- Set exercise: Locate every line in the rows below that contains the string "dropdown", and copy each one. Case counts.

- Records supplied:

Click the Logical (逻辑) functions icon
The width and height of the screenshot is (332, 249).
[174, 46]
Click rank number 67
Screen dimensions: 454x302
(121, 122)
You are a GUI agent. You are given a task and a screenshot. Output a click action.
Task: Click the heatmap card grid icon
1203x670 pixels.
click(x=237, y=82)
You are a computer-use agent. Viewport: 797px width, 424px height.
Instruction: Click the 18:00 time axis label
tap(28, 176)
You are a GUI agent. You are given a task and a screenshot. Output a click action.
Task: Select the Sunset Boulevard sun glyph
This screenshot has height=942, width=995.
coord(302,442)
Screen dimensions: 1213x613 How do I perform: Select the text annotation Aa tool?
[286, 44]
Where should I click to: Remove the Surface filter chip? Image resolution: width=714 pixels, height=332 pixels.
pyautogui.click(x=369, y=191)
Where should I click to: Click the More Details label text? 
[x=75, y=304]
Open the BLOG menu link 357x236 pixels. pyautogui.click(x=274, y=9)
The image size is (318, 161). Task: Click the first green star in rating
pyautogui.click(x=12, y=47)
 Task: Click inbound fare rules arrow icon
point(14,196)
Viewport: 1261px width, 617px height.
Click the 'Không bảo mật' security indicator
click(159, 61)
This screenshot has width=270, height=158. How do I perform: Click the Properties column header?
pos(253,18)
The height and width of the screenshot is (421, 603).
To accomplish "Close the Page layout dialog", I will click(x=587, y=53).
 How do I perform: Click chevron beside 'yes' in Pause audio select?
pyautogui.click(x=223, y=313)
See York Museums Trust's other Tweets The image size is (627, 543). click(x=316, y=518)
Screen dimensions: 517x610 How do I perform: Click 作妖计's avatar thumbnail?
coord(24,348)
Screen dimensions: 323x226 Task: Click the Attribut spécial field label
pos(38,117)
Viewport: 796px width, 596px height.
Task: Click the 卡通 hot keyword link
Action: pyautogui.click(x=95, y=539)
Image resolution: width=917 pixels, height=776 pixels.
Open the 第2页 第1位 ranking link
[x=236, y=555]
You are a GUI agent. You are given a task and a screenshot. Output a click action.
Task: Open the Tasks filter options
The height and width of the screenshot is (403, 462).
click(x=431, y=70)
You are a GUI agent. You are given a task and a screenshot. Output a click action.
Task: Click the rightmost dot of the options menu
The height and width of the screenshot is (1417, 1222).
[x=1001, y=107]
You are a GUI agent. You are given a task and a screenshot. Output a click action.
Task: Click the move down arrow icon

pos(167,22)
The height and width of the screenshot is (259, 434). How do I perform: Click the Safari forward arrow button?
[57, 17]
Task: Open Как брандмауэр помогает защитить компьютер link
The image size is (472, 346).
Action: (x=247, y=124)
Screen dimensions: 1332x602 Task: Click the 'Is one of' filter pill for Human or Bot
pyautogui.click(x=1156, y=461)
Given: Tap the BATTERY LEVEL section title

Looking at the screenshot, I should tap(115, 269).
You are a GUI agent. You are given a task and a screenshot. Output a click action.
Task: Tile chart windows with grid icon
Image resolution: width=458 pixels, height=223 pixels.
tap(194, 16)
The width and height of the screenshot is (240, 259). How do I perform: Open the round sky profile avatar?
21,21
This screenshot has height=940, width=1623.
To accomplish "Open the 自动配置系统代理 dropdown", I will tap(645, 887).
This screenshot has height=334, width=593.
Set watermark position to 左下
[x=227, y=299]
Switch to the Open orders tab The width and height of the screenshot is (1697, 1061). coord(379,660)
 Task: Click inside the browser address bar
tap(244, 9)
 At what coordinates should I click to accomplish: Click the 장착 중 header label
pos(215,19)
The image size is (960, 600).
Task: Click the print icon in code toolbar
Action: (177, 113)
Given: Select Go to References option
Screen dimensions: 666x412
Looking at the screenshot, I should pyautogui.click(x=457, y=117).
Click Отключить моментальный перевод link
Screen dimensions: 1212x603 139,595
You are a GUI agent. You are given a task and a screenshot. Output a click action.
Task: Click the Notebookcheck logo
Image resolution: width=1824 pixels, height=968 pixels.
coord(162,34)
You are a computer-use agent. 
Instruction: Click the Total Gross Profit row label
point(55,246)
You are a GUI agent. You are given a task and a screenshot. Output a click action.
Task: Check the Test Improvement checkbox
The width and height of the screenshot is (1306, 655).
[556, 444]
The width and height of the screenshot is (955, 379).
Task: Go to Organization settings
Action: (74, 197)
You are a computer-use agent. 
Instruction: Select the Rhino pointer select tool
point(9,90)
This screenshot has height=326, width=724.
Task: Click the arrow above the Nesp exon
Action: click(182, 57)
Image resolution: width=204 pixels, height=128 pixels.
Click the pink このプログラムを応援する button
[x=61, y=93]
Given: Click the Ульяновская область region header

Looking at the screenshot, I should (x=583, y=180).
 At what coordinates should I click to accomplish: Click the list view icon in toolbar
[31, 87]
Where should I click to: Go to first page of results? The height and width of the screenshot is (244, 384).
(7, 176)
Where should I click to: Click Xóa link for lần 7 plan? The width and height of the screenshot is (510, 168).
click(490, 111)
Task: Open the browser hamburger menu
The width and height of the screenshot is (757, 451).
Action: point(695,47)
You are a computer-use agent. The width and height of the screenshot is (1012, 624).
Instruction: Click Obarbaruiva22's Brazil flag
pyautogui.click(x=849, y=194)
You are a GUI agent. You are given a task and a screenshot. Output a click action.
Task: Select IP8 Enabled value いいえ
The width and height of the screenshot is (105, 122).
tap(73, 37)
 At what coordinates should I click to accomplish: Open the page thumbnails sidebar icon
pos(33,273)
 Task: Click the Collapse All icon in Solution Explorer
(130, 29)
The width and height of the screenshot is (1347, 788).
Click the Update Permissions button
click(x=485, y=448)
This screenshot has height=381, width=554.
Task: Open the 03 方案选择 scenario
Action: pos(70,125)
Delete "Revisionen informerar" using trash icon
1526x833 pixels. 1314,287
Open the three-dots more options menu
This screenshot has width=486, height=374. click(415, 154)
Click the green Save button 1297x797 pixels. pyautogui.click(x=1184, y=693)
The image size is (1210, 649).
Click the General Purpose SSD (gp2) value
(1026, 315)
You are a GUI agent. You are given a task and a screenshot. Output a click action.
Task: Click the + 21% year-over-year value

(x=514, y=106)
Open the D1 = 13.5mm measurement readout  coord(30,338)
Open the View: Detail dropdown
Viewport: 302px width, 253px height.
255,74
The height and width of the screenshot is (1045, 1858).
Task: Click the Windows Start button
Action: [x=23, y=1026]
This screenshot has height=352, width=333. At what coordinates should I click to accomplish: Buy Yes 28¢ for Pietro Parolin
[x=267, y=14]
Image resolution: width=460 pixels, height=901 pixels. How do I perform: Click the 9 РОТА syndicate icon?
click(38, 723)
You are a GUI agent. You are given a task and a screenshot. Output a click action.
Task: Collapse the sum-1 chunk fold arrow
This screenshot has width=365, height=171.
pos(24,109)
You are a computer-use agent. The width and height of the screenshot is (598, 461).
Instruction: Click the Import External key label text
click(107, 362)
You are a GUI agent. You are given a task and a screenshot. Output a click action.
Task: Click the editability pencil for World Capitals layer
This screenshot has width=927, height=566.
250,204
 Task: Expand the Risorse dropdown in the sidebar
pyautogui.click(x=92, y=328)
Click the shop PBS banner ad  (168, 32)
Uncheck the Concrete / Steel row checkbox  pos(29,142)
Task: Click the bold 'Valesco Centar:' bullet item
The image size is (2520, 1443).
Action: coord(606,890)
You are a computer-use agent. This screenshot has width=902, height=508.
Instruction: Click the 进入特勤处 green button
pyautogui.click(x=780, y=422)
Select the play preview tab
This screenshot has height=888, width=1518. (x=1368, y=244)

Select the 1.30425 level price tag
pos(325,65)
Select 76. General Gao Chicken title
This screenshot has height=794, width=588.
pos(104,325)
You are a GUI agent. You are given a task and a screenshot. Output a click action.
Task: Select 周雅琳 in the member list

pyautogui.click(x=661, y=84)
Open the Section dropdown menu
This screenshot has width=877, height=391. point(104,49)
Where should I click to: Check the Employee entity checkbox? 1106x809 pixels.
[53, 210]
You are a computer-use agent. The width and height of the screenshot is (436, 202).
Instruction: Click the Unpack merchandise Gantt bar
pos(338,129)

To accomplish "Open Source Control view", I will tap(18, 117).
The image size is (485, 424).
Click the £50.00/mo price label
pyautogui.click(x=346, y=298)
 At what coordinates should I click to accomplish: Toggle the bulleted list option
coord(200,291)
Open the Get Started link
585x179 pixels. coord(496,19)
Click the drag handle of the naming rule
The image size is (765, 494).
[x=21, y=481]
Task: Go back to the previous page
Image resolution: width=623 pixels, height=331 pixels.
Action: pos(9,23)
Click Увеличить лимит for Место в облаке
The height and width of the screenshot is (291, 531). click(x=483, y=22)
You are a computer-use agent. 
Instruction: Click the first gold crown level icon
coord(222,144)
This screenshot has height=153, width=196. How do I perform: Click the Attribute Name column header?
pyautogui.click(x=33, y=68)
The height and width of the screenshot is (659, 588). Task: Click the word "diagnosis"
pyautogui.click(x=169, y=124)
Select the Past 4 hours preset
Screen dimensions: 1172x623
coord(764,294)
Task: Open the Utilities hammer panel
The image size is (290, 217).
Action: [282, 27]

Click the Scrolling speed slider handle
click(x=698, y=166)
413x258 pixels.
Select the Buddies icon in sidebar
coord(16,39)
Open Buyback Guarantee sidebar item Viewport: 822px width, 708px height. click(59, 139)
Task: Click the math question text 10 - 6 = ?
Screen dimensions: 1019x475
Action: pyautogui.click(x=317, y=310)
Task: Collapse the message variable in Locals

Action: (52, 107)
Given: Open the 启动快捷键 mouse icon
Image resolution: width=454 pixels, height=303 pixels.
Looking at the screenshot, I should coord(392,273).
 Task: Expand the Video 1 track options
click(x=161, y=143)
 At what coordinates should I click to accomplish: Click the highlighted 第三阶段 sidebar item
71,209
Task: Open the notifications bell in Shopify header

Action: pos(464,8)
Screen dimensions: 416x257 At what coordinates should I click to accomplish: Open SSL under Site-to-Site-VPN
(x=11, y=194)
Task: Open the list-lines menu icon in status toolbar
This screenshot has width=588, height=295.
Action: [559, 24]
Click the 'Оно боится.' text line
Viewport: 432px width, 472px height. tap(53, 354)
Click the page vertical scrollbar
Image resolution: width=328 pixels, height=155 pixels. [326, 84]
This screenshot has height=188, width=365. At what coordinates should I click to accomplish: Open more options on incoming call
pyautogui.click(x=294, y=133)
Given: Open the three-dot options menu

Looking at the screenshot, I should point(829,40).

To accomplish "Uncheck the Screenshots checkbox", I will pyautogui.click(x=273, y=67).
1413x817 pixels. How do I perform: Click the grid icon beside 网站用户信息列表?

- Expected answer:
To accomplish "Open the 自动配置系统代理 dropdown", I will tap(645, 887).
Open the View: Detail dropdown
 Task: Expand the Risorse dropdown in the sidebar
Open the Section dropdown menu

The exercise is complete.